Task goal: Please answer from the grant application text: which two kinds of employees may be counted for the employee information in paragraph 8?

Start of Source text

3. The type of entity of the applicant.
4. The ownership of the applicant.
5. The number of full-time and part-time employees employed by the applicant.
6. Whether the applicant is requesting a grant in lieu of a qualifying therapeutic discovery project credit.
7. A description of the applicant’s qualified investments for 2009, 2010 or both, as applicable, and the amounts thereof. Such
qualified investments may include expenses for wages, supplies and lab costs, depreciable property, contractor costs, and any other
costs that would be considered part of the qualified investment for the project. (See section 4.01 of the Notice.)
8. The number of full-time and part-time employees in the United States whose work is directly billed to the project and the
average salaries of the employees in each category. For this purpose, both actual employees of the applicant and leased employees
may be included. The Service will review the information described in this paragraph 8 in order to determine (as described in
section 5.01(3) of the Notice) which projects have the greatest potential to create and sustain (directly or indirectly) high quality,
high-paying jobs in the United States.
9 The number of contractors in the United States paid for work on the project, and the average monthly compensation and average
monthly hours of the contractors. The Service will review the information described in this paragraph 9 in order to determine (as
described in section 5.01(3) of the Notice) which projects have the greatest potential to create and sustain (directly or indirectly)
high quality, high-paying jobs in the United States.
10. Whether, as of the date on which the application is submitted, the project is active, terminated, or suspended and, if the project
is terminated or suspended, whether this is because the project failed a clinical trial, failed a pre-clinical research milestone, or failed
to secure FDA licensure. The Service will review the information described in this paragraph 10 in determining (as described in
section 5.01(3) of the Notice) which projects have the greatest potential to advance United States competitiveness in the fields of
life, biological, and medical sciences. A project that has been terminated or suspended because the project failed a clinical trial,
failed a pre-clinical research milestone, or failed to secure FDA licensure will be determined to have insufficient potential to advance
United States competitiveness in the fields of life, biological and medical sciences and thus will be determined to be ineligible for
certification.

End of Source text
Start of Data supplied

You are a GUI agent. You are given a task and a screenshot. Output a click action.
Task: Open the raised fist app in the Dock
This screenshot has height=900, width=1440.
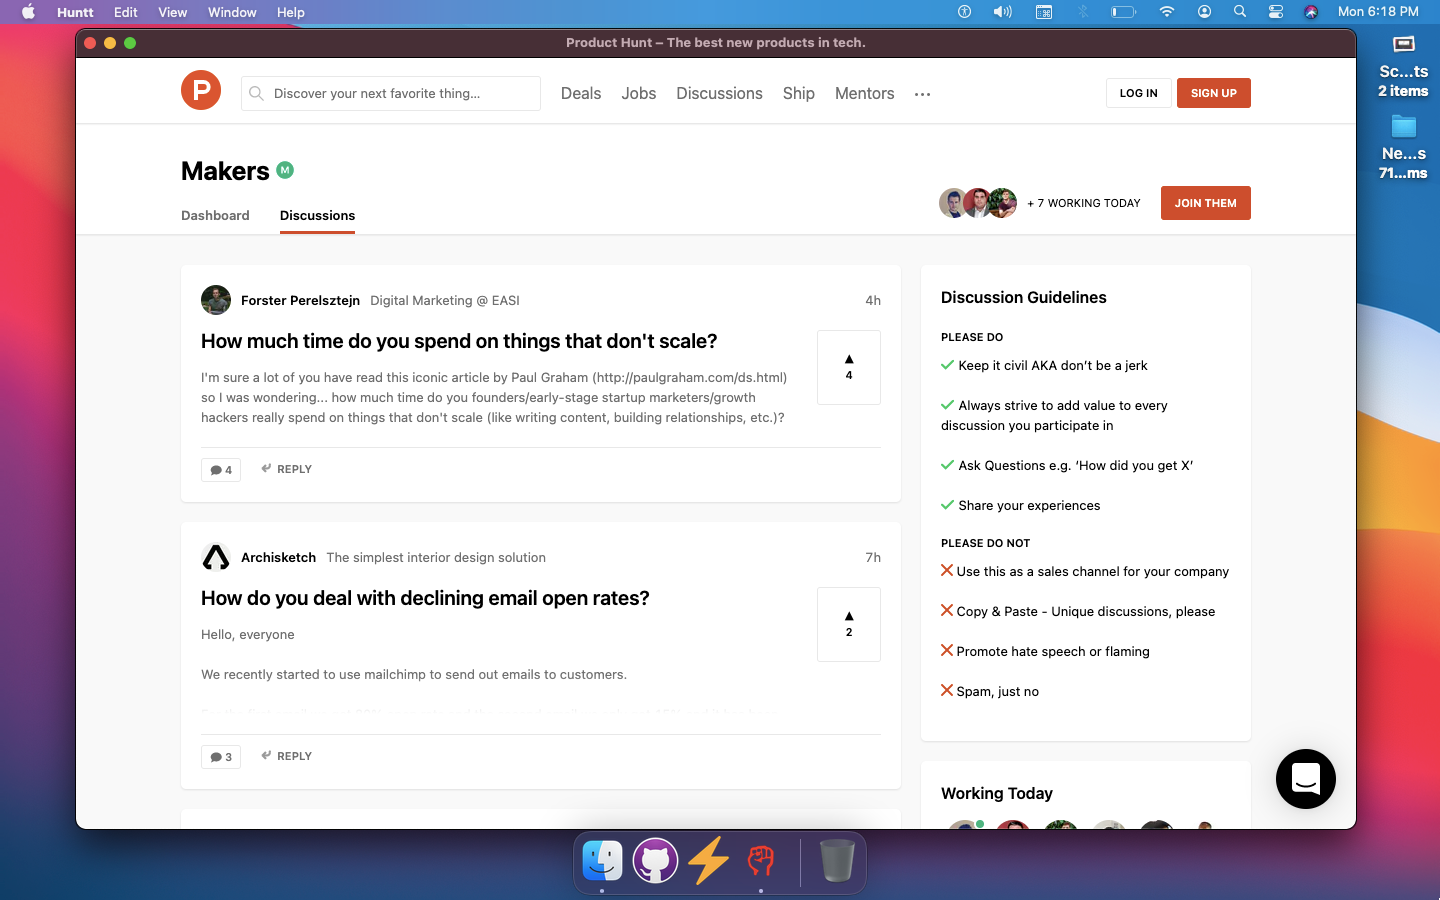(x=761, y=861)
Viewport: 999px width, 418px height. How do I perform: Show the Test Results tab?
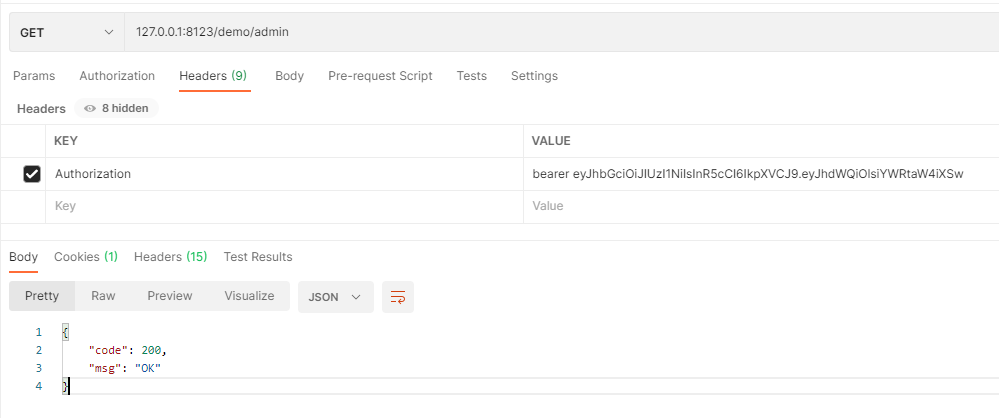(x=258, y=257)
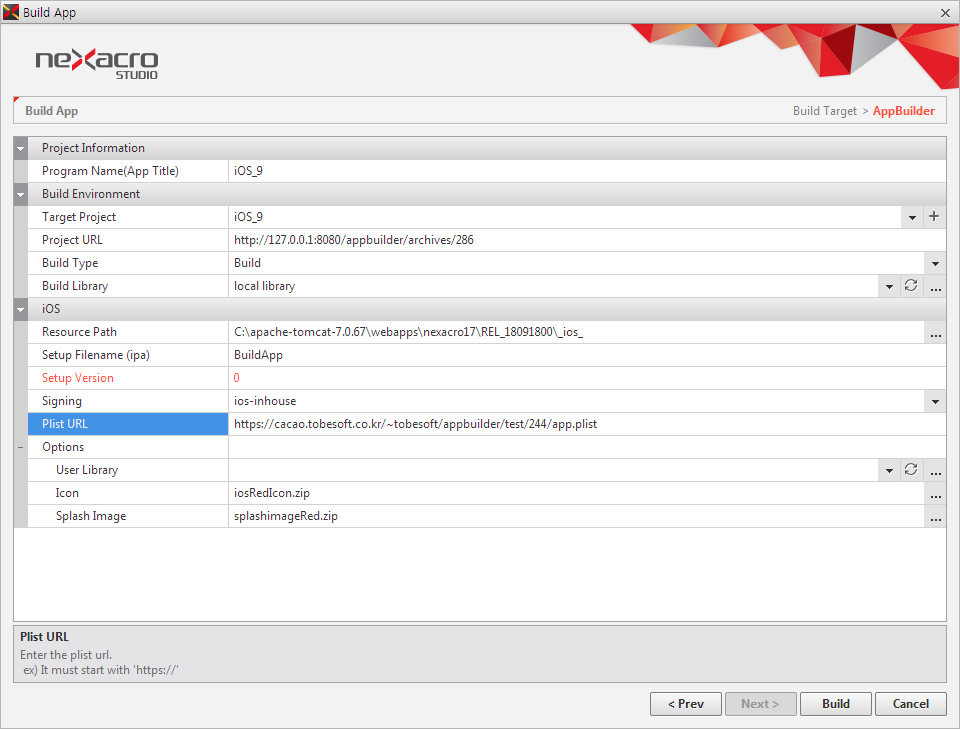Collapse the iOS section

pyautogui.click(x=21, y=309)
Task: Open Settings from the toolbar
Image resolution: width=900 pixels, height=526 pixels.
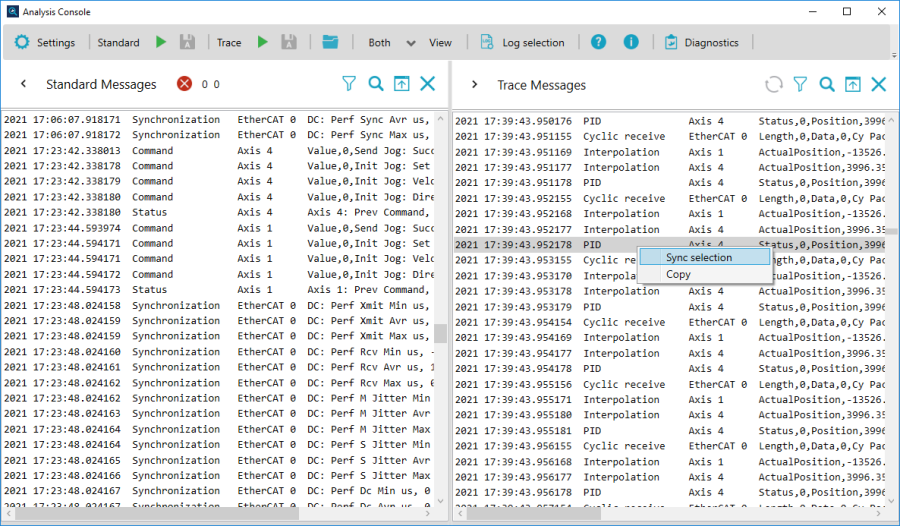Action: pos(45,43)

End of Data supplied

Task output: Both actual employees of the applicant and leased employees.